== Dataset extract ==
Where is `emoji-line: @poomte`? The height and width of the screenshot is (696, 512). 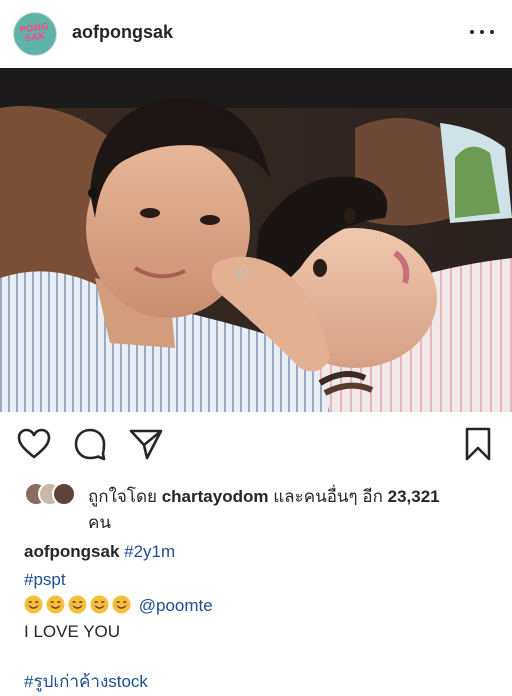 emoji-line: @poomte is located at coordinates (259, 606).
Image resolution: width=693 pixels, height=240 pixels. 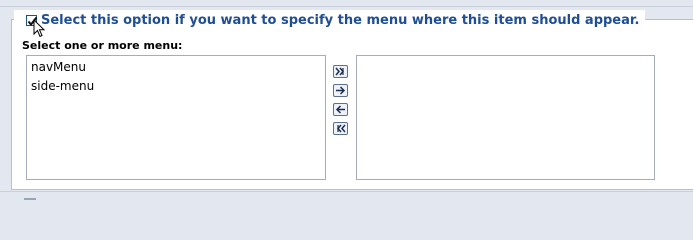 What do you see at coordinates (30, 199) in the screenshot?
I see `next-section-edge` at bounding box center [30, 199].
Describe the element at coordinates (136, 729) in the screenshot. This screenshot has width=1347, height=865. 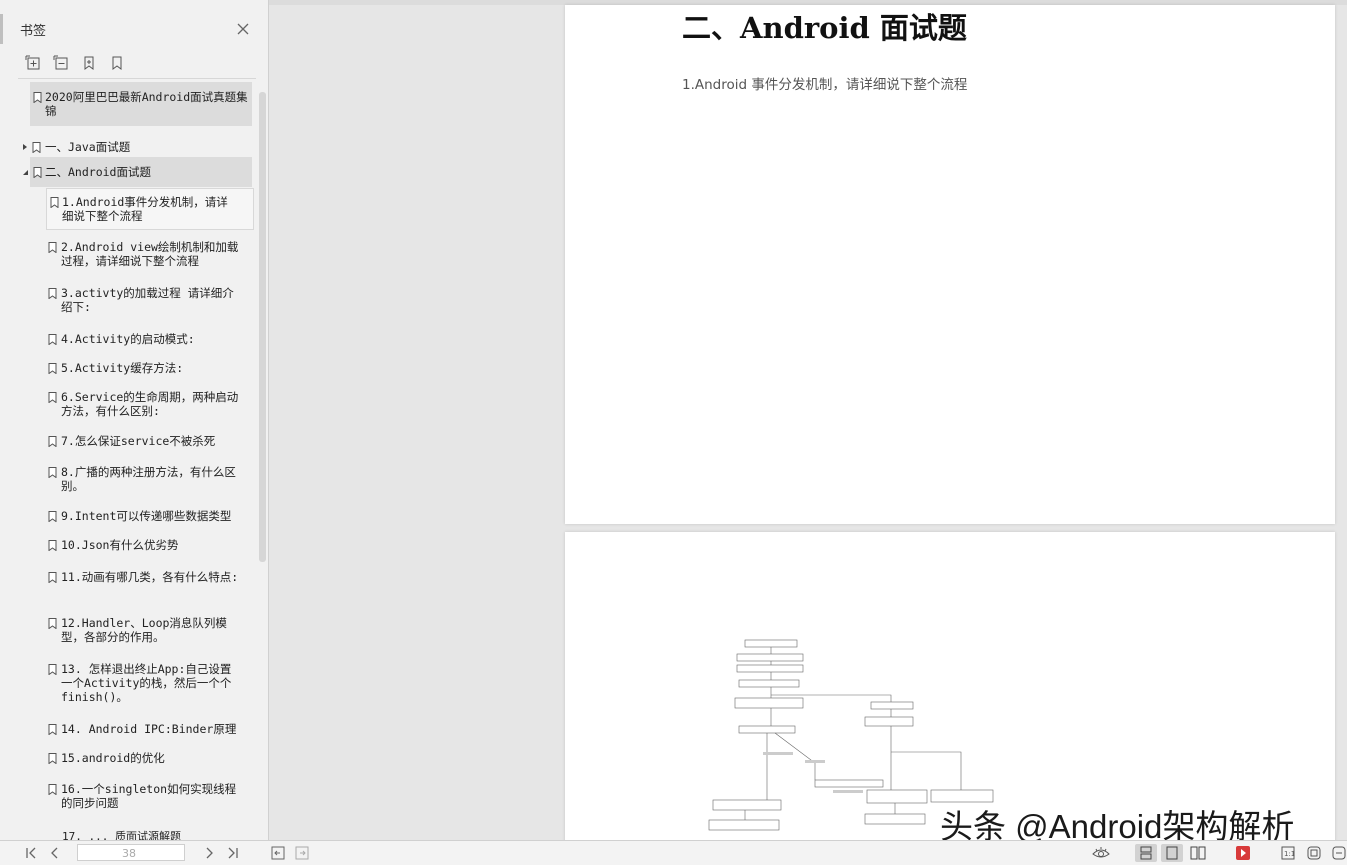
I see `bookmark-item: 14. Android IPC:Binder原理` at that location.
===
Starting with the line that contains "Describe the element" and going through the end of the data, swap "screenshot" for "image" and give those lines again with everything else unchanged, leaving the pictures out.

Describe the element at coordinates (136, 729) in the image. This image has width=1347, height=865. 
I see `bookmark-item: 14. Android IPC:Binder原理` at that location.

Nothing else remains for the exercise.